Che tipo di sostegno offre il CHUV?
In collaborazione con la rete Réseau Santé Région Lausanne (RSRL), il CHUV propone uno sportello presso il quale il paziente e i suoi familiari possono essere aiutati ad aprire la propria CIP. Questo spazio è aperto tutti i giorni. Dopo l’apertura, il paziente può anche richiedere l’accesso ai documenti già presenti nei differenti ospedali e cliniche della regione. Quest’assistenza è gratuita e viene proposta su appuntamento. (Link esterno: www.chuv.ch/dep).
I collaboratori del CHUV possono anche usufruire di uno stand situato vicino alle caffetterie, dove specialisti del CHUV e dell’RSRL possono rispondere alle loro domande e facilitare l’adozione della CIP.
Nei prossimi mesi, è previsto di facilitare l’apertura della CIP da parte dei pazienti direttamente durante il ricovero ospedaliero. In una fase pilota, il team dell’RSRL si recherà segnatamente presso i servizi di riabilitazione.

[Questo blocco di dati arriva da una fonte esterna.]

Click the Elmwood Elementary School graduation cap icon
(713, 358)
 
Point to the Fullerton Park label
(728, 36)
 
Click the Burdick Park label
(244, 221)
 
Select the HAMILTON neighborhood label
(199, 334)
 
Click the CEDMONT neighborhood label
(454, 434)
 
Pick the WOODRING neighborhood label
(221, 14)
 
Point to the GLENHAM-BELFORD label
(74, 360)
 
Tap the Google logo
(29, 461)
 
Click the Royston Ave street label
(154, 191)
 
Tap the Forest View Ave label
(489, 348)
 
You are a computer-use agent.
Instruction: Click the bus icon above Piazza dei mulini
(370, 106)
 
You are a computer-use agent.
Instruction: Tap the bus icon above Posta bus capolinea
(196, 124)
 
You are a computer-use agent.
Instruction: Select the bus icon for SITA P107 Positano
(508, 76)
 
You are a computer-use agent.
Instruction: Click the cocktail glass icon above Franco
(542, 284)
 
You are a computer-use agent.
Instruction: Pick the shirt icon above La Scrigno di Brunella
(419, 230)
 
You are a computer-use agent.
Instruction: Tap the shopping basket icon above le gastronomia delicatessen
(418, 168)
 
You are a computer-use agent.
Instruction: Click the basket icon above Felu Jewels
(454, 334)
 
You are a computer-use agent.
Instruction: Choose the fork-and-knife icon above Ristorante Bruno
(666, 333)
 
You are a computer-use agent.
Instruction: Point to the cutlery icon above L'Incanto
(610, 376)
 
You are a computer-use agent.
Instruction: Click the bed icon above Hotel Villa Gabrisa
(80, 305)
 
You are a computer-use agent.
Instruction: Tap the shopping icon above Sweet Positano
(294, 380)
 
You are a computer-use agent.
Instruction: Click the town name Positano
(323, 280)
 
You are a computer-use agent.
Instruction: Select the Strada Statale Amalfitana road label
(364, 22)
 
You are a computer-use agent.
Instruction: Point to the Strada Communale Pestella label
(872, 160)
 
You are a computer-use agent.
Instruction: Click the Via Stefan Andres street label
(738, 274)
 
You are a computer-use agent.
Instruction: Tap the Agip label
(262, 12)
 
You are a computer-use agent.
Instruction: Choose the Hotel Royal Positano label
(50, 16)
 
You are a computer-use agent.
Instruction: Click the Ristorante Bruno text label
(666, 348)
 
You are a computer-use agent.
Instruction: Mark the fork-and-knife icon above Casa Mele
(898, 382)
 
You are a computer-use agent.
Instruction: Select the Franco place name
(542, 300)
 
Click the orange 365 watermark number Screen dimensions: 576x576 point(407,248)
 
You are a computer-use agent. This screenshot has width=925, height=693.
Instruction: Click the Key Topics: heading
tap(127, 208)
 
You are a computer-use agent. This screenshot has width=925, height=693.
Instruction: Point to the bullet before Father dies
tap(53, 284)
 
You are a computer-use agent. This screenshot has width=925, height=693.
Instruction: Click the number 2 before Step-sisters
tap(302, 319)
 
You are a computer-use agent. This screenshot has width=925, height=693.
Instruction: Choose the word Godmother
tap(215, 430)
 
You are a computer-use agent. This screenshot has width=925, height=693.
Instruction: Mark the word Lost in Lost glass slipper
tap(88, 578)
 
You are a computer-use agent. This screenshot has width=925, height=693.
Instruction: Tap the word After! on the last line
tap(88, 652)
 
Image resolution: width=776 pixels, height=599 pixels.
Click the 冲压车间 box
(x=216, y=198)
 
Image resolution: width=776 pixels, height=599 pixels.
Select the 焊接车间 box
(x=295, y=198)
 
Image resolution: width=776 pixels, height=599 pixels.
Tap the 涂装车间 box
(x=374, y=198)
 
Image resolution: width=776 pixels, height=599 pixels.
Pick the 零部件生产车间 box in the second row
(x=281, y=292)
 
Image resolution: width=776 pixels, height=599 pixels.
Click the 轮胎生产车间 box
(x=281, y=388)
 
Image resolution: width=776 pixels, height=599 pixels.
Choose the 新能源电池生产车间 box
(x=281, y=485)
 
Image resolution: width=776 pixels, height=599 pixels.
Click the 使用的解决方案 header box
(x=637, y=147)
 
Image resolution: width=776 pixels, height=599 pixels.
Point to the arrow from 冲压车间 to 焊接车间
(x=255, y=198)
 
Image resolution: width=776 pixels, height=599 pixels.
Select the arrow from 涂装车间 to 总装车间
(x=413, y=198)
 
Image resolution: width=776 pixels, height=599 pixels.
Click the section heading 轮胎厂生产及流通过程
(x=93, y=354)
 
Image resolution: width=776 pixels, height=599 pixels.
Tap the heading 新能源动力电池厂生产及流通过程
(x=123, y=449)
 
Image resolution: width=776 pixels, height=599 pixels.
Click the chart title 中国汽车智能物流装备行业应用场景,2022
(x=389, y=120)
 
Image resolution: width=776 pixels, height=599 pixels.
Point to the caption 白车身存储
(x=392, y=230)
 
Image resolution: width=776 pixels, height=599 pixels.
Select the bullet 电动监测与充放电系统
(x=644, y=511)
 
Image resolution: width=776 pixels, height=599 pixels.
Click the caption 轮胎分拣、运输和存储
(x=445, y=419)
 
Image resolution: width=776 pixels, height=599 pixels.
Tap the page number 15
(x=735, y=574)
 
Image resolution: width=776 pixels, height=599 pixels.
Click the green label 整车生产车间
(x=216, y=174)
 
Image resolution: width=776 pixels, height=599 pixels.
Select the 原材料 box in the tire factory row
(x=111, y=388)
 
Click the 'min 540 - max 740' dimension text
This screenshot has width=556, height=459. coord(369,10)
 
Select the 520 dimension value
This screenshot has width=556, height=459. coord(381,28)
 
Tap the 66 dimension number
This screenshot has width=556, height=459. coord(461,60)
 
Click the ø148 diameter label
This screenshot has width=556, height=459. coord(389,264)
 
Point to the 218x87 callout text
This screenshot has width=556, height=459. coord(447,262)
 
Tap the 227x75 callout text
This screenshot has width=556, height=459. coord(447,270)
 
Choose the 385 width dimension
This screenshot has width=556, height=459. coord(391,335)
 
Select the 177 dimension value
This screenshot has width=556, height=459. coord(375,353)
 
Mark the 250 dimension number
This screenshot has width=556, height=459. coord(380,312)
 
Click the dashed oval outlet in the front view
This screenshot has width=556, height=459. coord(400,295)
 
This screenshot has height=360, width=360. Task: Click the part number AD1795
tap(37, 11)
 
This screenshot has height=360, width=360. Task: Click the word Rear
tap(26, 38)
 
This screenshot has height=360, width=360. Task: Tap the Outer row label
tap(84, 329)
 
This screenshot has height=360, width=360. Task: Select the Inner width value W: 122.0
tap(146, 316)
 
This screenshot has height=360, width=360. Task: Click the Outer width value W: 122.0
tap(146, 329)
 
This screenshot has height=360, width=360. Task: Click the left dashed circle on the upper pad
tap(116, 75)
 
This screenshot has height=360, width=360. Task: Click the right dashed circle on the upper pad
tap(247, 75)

Non tutti gli ospedali offrono un sostegno come quello del CHUV (punti di apertura, informazione attiva sulla CIP ecc.). Cos’ha spinto il CHUV a proporre attivamente queste prestazioni?
Secondo il CHUV, se il paziente comprende le cure che gli vengono prestate beneficia di una migliore esperienza e aderisce meglio al trattamento. L’accesso alle informazioni personali è un primo passo indispensabile per coinvolgere i pazienti e per renderli capaci di partecipare alle decisioni mediche che li riguardano.
Al CHUV, come avete preparato i vostri collaboratori all’aumento del numero di pazienti dotati di una CIP?
Il CHUV propone fin dal primo giorno una sensibilizzazione alla CIP nell’e-learning di integrazione. Svolgiamo regolarmente campagne di informazione rivolte ai collaboratori in tutto l’istituto e mettiamo a loro disposizione delle risorse (FAQ) sulla Intranet dell’istituzione. Il CHUV ha anche sviluppato una rete di 80 ausiliari CIP distribuiti al suo interno, formati all’impiego di questo strumento e a disposizione per rispondere alle esigenze dei pazienti e dei professionisti della salute in relazione alla CIP (p. es ricerca di un documento).
La prossima sfida sarà permettere un accesso diretto alla CIP ai 2000 medici del CHUV, cosa che richiederà lo sviluppo di un’identità digitale attualmente allo studio.
Come reagiscono i vostri pazienti all’offerta di aprire loro una CIP o al sostegno proposto?
I pazienti si recano volentieri allo sportello situato a pianterreno dell’edificio principale del CHUV: apriamo una quarantina di CIP al mese. Anche il sostegno ricevuto in caso di domande è apprezzato. Questo contatto diretto con i pazienti ci permette di migliorare continuamente le nostre prestazioni.
Recentemente il CHUV ha presentato i risultati di uno studio sull’uso e la percezione della CIP nel Cantone di Vaud. Cosa può dirci di questo studio e dei suoi risultati principali?
Lo studio condotto dal Dr. François Bastardot (CHUV) e dalla Prof.ssa Veronika Schoeb (HESAV) ha permesso di descrivere il profilo di circa 800 dei primi pazienti dotati di CIP al CHUV. Si tratta in particolare di uomini (70 %) di età matura (in media 60 anni) e con una buona formazione. La CIP, così come viene proposta attualmente, presenta dei limiti importanti dovuti al fatto che non è stata adottata a sufficienza dagli attori della rete assistenziale al di fuori degli ospedali; questi ultimi non sono ancora convinti della sua utilità e tendono a scoraggiarne l’adozione da parte dei pazienti, che poi se ne pentono. Per contro i primi utilizzatori, pur avendo un atteggiamento critico verso la CIP, continuano a raccomandarla ai loro familiari (70 %), convinti della sua utilità a lungo termine.
Questi risultati influenzeranno la strategia del CHUV in merito alla CIP? Cosa vi aspettate in futuro sotto questo aspetto?
Come gli altri ospedali, il CHUV deve anticipare le esigenze di informazioni dei pazienti che desiderano beneficiare di servizi digitali all’altezza delle loro aspettative. Lo sviluppo della CIP in seno al CHUV permette di rispondere a queste esigenze, così come il miglioramento dei nostro sistema di informazione clinica, per esempio strutturando la diagnostica medica. Ciò permetterà, per esempio, di rafforzare la continuità dell’informazione medica, ma anche di anticipare le esigenze di educazione medica legate a una patologia. Infine, il sistema di informazione clinica del CHUV e dei suoi partner, tra cui l’HESAV, proseguirà gli sforzi di ricerca scientifica concernenti questo settore innovativo.